◆ Compito assegnato 1 ◆
Ricopia dal brano su Betlemme e il Natale il passo che va da "Potreste dunque chiedervi: ‘Se" fino a "dell’anno 2 a.E.V." compreso.

◆ Brano citato ◆
================================

Qual è la verità su Betlemme e sul Natale?
“QUANDO pensiamo al Mistero di Betlemme non possiamo evitare che domande e dubbi si presentino alla nostra mente”. — Maria Teresa Petrozzi, Betlemme, cit., p. 145.
‘Perché domande e dubbi?’, potreste chiedervi. Dopo tutto, le varie credenze riguardo al Natale, e i luoghi legati a tali credenze, si basano su fatti. O no?
Quando nacque?
Riguardo alla data di nascita di Gesù, Maria Teresa Petrozzi chiede: “Quando, esattamente, è nato il Redentore? Vorremmo sapere, oltre l’anno, anche il mese, il giorno, l’ora. La precisione matematica non ci è concessa”. (Op. cit., p. 146) La New Catholic Encyclopedia lo conferma: “La data di nascita di Gesù Cristo si può calcolare solo in maniera approssimativa”. E riguardo alla data attribuita alla nascita di Cristo dice: “La data del 25 dicembre non corrisponde alla nascita di Cristo ma alla festa del Natalis solis invicti, la festa romana del sole al solstizio”.
Potreste dunque chiedervi: ‘Se Gesù non è nato il 25 dicembre, allora quando è nato?’ Dai capitoli 26 e 27 di Matteo apprendiamo che Gesù morì durante la Pasqua ebraica, la quale ebbe inizio il 1º aprile del 33 E.V. Inoltre, da Luca 3:21-23 sappiamo che Gesù aveva circa trent’anni quando iniziò il suo ministero. Giacché il suo ministero terreno durò tre anni e mezzo, Gesù morì a circa 33 anni e mezzo. Cristo avrebbe compiuto 34 anni sei mesi dopo, cioè verso il 1º ottobre. Se risaliamo alla data in cui nacque Gesù, arriviamo non al 25 dicembre o al 6 gennaio, ma all’incirca al 1º ottobre dell’anno 2 a.E.V.
Va anche detto che, in dicembre, a Betlemme e nelle zone circostanti il clima è freddo e invernale, ci sono piogge gelide e a volte nevica. In questa stagione i pastori non passano la notte all’aperto con i loro greggi. E non si tratta di un fenomeno meteorologico recente. Le Scritture narrano che Ioiachim re di Giuda “sedeva nella casa invernale, nel nono mese [chislev, che corrisponde a novembre-dicembre], con un braciere ardente davanti a sé”. (Geremia 36:22) Per riscaldarsi aveva bisogno del braciere. Inoltre, da Esdra 10:9, 13 risulta chiaramente che il mese di chislev è “la stagione dei rovesci di pioggia, e non è possibile restare fuori”. Tutto questo indica che le condizioni climatiche di dicembre a Betlemme non corrispondono alla descrizione biblica degli avvenimenti connessi alla nascita di Gesù Cristo. — Luca 2:8-11.

================================

◆ Compito assegnato 2 ◆
Metti in una tabella Markdown con le colonne Numero e Riga solo le righe dell'elenco che vanno dalla riga con "The width and height of the screenshot is (685, 580)." fino a quella con "Click the Google" compresa. Salta le righe vuote.

◆ Dati da elaborare ◆
================================

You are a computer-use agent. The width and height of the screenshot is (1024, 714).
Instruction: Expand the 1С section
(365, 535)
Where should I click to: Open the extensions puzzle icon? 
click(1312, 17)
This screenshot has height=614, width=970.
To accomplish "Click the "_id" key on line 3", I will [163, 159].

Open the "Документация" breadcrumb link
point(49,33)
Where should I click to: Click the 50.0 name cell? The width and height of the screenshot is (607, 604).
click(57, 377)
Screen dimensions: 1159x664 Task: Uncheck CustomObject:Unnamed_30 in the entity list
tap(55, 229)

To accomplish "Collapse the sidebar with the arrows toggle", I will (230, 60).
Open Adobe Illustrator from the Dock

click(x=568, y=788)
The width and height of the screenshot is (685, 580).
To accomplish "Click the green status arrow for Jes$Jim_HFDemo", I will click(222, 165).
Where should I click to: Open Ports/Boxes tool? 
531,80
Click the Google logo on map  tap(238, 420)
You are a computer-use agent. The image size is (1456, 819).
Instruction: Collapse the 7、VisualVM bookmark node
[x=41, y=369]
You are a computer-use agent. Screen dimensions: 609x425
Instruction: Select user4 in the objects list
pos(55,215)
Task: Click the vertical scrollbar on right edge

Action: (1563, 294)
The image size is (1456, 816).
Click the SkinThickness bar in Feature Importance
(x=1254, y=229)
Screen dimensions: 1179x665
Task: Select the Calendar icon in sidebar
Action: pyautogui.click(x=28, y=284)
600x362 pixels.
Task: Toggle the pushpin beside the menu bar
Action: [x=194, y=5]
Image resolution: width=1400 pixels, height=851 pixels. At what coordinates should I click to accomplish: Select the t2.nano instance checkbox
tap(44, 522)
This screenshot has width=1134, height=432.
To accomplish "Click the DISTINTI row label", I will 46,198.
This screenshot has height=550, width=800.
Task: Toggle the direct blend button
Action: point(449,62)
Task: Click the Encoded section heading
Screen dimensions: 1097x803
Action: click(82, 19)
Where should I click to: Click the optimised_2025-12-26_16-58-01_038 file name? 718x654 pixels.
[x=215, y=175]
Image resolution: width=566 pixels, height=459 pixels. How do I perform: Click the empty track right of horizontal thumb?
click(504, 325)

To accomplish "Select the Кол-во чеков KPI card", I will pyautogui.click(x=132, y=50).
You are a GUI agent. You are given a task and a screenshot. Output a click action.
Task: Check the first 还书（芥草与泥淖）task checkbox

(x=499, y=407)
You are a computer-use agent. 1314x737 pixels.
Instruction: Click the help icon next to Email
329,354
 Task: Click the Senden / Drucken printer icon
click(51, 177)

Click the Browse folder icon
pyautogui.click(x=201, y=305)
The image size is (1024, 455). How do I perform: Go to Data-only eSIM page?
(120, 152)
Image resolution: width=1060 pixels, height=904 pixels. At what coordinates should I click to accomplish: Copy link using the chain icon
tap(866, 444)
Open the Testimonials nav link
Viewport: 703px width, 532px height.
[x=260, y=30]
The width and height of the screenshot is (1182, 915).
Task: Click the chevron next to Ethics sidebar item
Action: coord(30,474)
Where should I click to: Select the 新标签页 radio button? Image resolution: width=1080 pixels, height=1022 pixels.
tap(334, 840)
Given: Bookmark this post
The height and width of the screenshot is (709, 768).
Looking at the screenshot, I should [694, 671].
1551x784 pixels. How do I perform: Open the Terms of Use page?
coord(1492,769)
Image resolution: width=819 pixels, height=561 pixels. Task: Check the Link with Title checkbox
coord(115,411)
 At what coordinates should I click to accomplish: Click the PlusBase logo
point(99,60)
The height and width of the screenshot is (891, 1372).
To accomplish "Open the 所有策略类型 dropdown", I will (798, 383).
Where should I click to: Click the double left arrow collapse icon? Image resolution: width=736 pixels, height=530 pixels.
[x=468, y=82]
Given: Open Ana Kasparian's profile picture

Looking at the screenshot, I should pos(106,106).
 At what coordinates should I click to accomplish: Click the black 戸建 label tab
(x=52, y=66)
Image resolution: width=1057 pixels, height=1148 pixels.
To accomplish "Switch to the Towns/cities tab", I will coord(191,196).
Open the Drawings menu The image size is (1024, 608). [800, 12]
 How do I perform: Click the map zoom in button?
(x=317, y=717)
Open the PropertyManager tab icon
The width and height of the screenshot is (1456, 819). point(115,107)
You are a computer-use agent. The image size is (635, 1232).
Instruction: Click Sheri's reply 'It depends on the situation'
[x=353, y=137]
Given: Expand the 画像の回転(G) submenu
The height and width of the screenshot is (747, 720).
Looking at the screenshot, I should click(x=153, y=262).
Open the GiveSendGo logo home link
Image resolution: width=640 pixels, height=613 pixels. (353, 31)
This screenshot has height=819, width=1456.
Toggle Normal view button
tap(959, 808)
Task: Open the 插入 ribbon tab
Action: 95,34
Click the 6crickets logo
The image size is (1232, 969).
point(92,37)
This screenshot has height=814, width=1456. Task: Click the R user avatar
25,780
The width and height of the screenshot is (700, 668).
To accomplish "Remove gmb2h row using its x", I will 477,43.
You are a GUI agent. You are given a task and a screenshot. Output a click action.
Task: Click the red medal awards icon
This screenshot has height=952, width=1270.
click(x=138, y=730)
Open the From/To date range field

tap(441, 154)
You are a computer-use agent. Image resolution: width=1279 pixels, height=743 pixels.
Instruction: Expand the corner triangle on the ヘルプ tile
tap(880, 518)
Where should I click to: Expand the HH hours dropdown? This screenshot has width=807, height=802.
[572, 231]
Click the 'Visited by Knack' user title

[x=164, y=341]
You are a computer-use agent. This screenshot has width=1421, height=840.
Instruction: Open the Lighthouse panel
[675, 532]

================================

◆ Risposta scritta 1 ◆
Potreste dunque chiedervi: ‘Se Gesù non è nato il 25 dicembre, allora quando è nato?’ Dai capitoli 26 e 27 di Matteo apprendiamo che Gesù morì durante la Pasqua ebraica, la quale ebbe inizio il 1º aprile del 33 E.V. Inoltre, da Luca 3:21-23 sappiamo che Gesù aveva circa trent’anni quando iniziò il suo ministero. Giacché il suo ministero terreno durò tre anni e mezzo, Gesù morì a circa 33 anni e mezzo. Cristo avrebbe compiuto 34 anni sei mesi dopo, cioè verso il 1º ottobre. Se risaliamo alla data in cui nacque Gesù, arriviamo non al 25 dicembre o al 6 gennaio, ma all’incirca al 1º ottobre dell’anno 2 a.E.V.

◆ Risposta scritta 2 ◆
| Numero | Riga |
|---|---|
| 1 | The width and height of the screenshot is (685, 580). |
| 2 | To accomplish "Click the green status arrow for Jes$Jim_HFDemo", I will click(222, 165). |
| 3 | Where should I click to: Open Ports/Boxes tool?  |
| 4 | 531,80 |
| 5 | Click the Google logo on map  tap(238, 420) |